- Uber’s brand has been hit, while Lyft is gaining steam, experts say.
- Lyft has been ramping up its marketing as well as community engagement efforts.
- App engagement for Uber has fallen to 16%, while Lyft has remained consistent at 18%, according to Apptopia.
As Uber flounders amid a spate of branding disasters, rival Lyft is surging.
After a trying few months, it’s been a particularly brutal week for the ride-hailing app. Tuesday saw the release of the results of an intensive, monthslong investigation into its culture, followed by CEO Travis Kalanick announcing his leave of absence and a board member resigning. And on Thursday, a woman who was raped in India by one of its drivers slapped the company with a lawsuit for defamation, intrusion of privacy, and public disclosure of private facts.
Meanwhile, Lyft has embarked on an aggressive campaign to position itself as a socially conscious alternative in a crowded field, and is ramping up it marketing as well as community engagement efforts. It has not only committed to reduce its carbon emissions dramatically by 2025, but has also been pushing its “Round Up & Donate” program to get riders to donate to favorite causes.
“We are continuing to operate as we have from day one, focused on our mission of improving lives through the world’s best transportation,” said Alexandra LaManna, a spokesperson for Lyft. “Now that Lyft has reached its current scale and can compete aggressively on price point and pickup times, it comes down to brand — what that brand stands for — and the experience.”
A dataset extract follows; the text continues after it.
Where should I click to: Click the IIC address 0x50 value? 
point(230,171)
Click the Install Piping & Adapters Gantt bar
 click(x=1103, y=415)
Lyft seems to have some momentum: it raised $600 million from investors back in April, and recently teamed up with Waymo to work on self-driving cars. It has also been winning consumer accolades, say branding and crisis reputation management experts.
“Uber projects an image that is careless, self-obsessed, sexist and profiteering, aloof and uncaring, while Lyft appears be benevolent and puts its values front and center,” Susan Cantor, CEO at branding firm Red Peak, told Business Insider “A focus on causes and social good always plays well with Gen Y and Gen Z, who see altruism as a must. So Lyft is well-positioned and clearly capitalizing on Uber’s missteps.”
Andrew Gilman, CEO at crisis communications firm CommCore Consulting Group, agreed, saying that Uber’s aggressive, go-fast culture may have propelled it forward initially, but is the very thing that is bringing it down now.
“When that culture turns into a stampede and almost every corporate action violates people’s personal beliefs, the tide will turn and people will vote with their fingers and pick other apps,” he said. “That is what is happening now.”
Data shows that Uber has taken a serious hit, while Lyft has been steadily gaining steam. Lyft has been closing the gap with Uber in terms of app downloads, according to app analytics firm App Annie, MarketWatch reported on Tuesday.
Further, American consumer favorability of Uber has also hit a record low, according to Morning Consult Brand Intelligence, a brand survey firm, MarketWatch reported. The firm found that just 40% of the respondents had a favorable impression of Uber as of this week, the lowest that number has been since the survey began in 2016.
Lyft users took 70.4 million rides in the first quarter of 2017 compared to 29 million rides in 2016, which represents a year-over-year growth of approximately 140 percent, according to the company. This also equals an increase of 36% quarter-over-quarter, with users taking 52.6 million rides in the fourth quarter of 2016. Its drivers seem to be happier compared to Uber drivers as well, with 76% of Lyft drivers saying that they were satisfied with their experience driving for Lyft, versus 49% of Uber drivers, according to Campbells, as reported by The Verge.
Not only has Lyft been able to “lift” its brand by capitalizing on Uber’s mistakes, it has done so without directly attacking Uber. This would help it go a long way, said Ben Ricciardo CEO of brand consultancy Times10.
“It’s genius how Lyft has been able to do it without directly calling Uber out,” he said. “Rather, they have chosen to do the opposite of what Uber is doing, further connecting with their patrons and positioning themselves as ‘the good guys.'”
To be sure, Lyft is undoubtedly the underdog, and it is still a long way from overtaking Uber. Uber’s first-quarter revenue was $3.4 billion, up 18% from 2016’s fourth-quarter. Lyft, on the other hand told prospective investors in March that it expected $800 million in first-quarter gross bookings, Bloomberg reported. Further, Uber trumps Lyft in the number of downloads too, according to Apptopia, with 16 million downloads in May 2017 as opposed to 1.3 million of Lyft.
Ultimately, Lyft will need to keep focusing on partnerships, as well as attracting more drivers to keep the momentum going, said experts.
“Lyft’s next step should be expanding its corporate and community-relations efforts and empowering its front-line workforce” said Chris Allieri, the founder and principal of the public-relations firm Mulberry & Astor. “Together with recently won-over Lyft customers, Lyft’s drivers can be the front line-of-attack for Lyft’s brand expansion.”